*** Brano fornito ***

Questa rassegna, senza alcuna pretesa di completezza e di esaustività, vuole individuare in breve le principali opere che hanno segnato a carattere nazionale lo sviluppo della storiografia sul giardino storico, citando quelle straniere per il significativo carattere pionieristico e per il fondamentale apporto nell’inquadramento storico. È quindi imprescindibile anche solo citare come testi di riferimento per una visione organica, il breve volume di Pierre Grimal L’arte dei giardini e L’architettura dei giardini d’Occidente dal Rinascimento al Novecento, curato nel 1990 da Monique Mosser e Georges Teyssot. Rispettivamente, il primo offre una veloce, ma ancora valida panoramica a partire dalle origini, utile a un’introduzione sull’argomento. Il secondo è un riferimento essenziale per gli studiosi e illustra in maniera approfondita ogni singolo arco temporale con saggi di esperti del settore, corredato da una sintesi esemplificativa delle opere e delle tipologie con la relativa bibliografia per i diversi paesi europei.
Data la vastità della produzione libraria sul giardino, sviluppata nel corso del XX secolo in Italia, e che oggi vede nei Giardini Botanici Hanbury una specifica sezione all’interno del Premio Grinzane Cavour, si vogliono qui sintetizzare i momenti che hanno maturato progressivamente studi scientifici e analisi critiche, anticipando una necessario excusatio per aver dovuto compiere delle scelte. Saranno quindi contestualizzate in ordine cronologico quelle opere che sono ancora oggi di riferimento, escludendo dalla indispensabile selezione saggi e studi a carattere regionale e locale e monografie. L’architettura dei giardini è, come recita l’articolo 2 della Carta di Firenze, «una composizione di architettura il cui materiale è principalmente vegetale, dunque vivente e come tale deteriorabile e rinnovabile», e, in quanto tale, interagisce tra diverse discipline. Data, appunto, la diversità degli argomenti che circoscrivono il tema, insita proprio nella composizione materiale del giardino, si è deciso di approfondire la bibliografia limitatamente all’area storico-architettonica, che comunque rimane copiosa. Si fa qui solo cenno alle principali pubblicazioni su aspetti che vanno al di là del nostro obiettivo, come la botanica, la letteratura, la trattatistica, il restauro e la valorizzazione, che specificano peculiarità del complesso sistema-giardino.

*** Righe di dati ***

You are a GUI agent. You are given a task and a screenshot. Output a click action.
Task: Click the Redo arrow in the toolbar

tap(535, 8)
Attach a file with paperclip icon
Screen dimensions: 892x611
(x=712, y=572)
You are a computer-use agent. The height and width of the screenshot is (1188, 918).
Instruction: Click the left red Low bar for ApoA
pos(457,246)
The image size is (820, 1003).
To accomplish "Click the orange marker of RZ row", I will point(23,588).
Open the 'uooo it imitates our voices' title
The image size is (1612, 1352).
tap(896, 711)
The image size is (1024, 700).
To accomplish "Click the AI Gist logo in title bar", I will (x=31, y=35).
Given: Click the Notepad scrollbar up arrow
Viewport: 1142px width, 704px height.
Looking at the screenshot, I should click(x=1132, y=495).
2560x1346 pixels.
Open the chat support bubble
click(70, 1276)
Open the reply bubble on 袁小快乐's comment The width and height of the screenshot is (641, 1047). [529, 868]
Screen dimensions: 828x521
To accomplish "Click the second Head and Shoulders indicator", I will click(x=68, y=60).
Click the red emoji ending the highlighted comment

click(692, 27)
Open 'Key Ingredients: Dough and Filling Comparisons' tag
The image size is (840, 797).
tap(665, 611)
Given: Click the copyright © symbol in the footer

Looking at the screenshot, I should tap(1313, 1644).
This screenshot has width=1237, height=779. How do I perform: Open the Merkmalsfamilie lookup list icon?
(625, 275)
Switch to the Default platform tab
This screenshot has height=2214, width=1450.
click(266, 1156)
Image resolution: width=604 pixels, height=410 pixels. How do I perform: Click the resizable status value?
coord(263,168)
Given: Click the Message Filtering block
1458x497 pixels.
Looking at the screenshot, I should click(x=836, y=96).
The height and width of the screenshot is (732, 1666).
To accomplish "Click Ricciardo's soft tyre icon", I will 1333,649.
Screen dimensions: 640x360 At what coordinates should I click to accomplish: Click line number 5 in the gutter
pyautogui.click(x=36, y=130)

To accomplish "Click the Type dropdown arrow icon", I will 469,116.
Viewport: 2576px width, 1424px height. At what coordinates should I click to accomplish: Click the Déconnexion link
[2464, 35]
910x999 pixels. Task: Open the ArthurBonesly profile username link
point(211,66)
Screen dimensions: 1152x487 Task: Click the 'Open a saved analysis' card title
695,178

***

### In cosa consiste
Prosegui il brano sulla storiografia del giardino storico partendo dopo la sua ultima frase. Le righe costituiscono materiale a sé, distinto dal brano.

### In risposta
Citiamo, a titolo di completezza, alcuni volumi più recenti che aggiornano e integrano con ampia bibliografia e critico atteggiamento scientifico gli apporti nei suddetti campi. Così, per esempio nella botanica storica, l’opera di Federico Maniero, Fitocronologia d’Italia, è un excursus che restituisce in maniera organica un quadro conoscitivo sull’arrivo delle nuove specie vegetali in Italia e rappresenta un aggiornamento della datata Cronologia della Flora Italiana di Pier Andrea Saccardo. Tra i manuali, invece, prima si ricorda Il giardino e il tempo: conservazione e manutenzione delle architettu- re vegetali, a cura di Maurizio Boriani e Lionella Scazzosi, e, poi, i Giardini storici. Principi e tecniche della conservazione di Mariachiara Pozzana, che rappresentano uno strumento di guida alle problematiche del restauro e della gestione, corredato quest’ultimo di un’appendice legislativa sull’argomento, a cui bisogna aggiungere l’odierno Capitolato speciale d’appalto, prodotto da membri del Comitato Nazionale, da funzionari di Soprintendenze e da un esperto dell’Associazione Italiana Architetti Paesaggisti.
2. La costruzione dell’immagine del giardino all’italiana
Non ancora scritta da storici, la pubblicistica sul giardino storico italiano all’origine è materia di operatori del settore e/o umanisti, come paesaggisti e letterati.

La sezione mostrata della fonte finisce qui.